For file handling, there are two annotation methods, as seen in the example above with the `in_file` property. The difference lies in whether the `file` argument needs to be specified as `True` when using the `IO` annotation. Otherwise, it must be specified as `True`, or else it will be treated as a complex type.

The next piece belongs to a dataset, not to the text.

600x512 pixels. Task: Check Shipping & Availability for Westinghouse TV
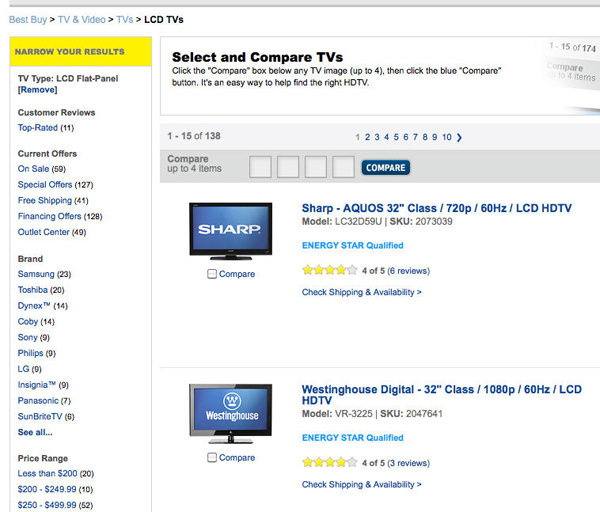[x=361, y=485]
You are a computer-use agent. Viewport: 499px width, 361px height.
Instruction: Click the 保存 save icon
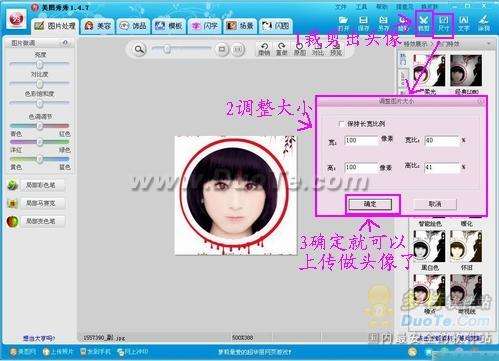pos(363,23)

Suppose the content of the existing `test-file.txt` is:
```shell
a
b
c
```

By executing `python file-demo.py --in-file test-file.txt`, the above code will produce the output:
```
o a
o b
o c
```

**For file types, when the default value is `'-'`, it is automatically set to `stdin` or `stdout`, depending on the file's read/write opening mode.**

File types support plain text files. If the file name ends with `.gz` and the property type annotation is a generic `str`, such as `IO[str]`/`TextIO`, it will open the file using `gzip.open()` + `rt` mode.